Perhaps emboldened at the limited nature of the measures put in place thus far, the Belarusian authorities have announced retaliatory sanctions against unidentified European officials and demanded that Lithuania and Poland significantly reduce the size of their embassy staff in Minsk. In solidarity, the EU countries present in Minsk recalled their ambassadors, leaving Belarus with only two European ambassadors present. The staff cuts at the embassies have affected the issuance of visas to Belarusians — the Lithuanian Embassy and visa centers have temporarily stopped the application process, whereas the Polish consulate in Hrodna in western Belarus has suspended all its operations.
These most recent Western sanctions are the weakest since sanctions were first imposed on Belarus’ leaders in 1996. By 2012, the restrictions had gotten quite comprehensive, targeting over 240 individuals and 32 companies linked to the businessmen closely connected with the president. The EU only lifted sanctions in 2016, following the release of all political prisoners by Lukashenka, who was at the time cynically pivoting to the West following the Russian invasion of Crimea in 2014.

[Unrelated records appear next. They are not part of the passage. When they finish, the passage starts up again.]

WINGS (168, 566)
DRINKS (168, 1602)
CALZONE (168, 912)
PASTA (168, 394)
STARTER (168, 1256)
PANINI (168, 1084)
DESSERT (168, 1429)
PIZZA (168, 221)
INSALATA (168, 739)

It seems unlikely that the West would re-impose such broad economic sanctions on the Belarusian regime, due in part to legitimate concerns that they would harm the people of Belarus by wrecking the economy, without any guarantee that the regime would modify its behavior. Targeted sanctions aimed at regime-connected business elites might work better, but here, too, there are obstacles. For one, these businessmen have effective lobbyists in Western countries. In 2012, Slovenia and Latvia were reportedly hesitant to sanction Belarusian oligarchs because of the latter’s investments in their countries. Finally, the Belarusian authorities have themselves also played hardball in the past. In 2012, for example, they warned that they might delay the transit of EU exports through Belarus. Now the regime is threatening to divert its cargo from Baltic ports to Russia.
The West should not be cowed. The EU in particular should put in place comprehensive, Magnitsky-type sanctions on the violators of human and political rights in Belarus. The list needs to include not only top officials but also members of the election authorities at all levels, including at polling stations and regional commissions; the riot police and other Interior Ministry troops dispersing peaceful demonstrations; investigators from the KGB and the Investigative Committee, as well as prosecutors responsible for arbitrary arrests; and judges handing down politically-motivated sentences. Imposing sanctions on immediate family members may also be successful, as often the children of these individuals study or work abroad.
These measures alone may not bring Lukashenka to heel. But they would be more effective — and less counterproductive — than what is currently being tried.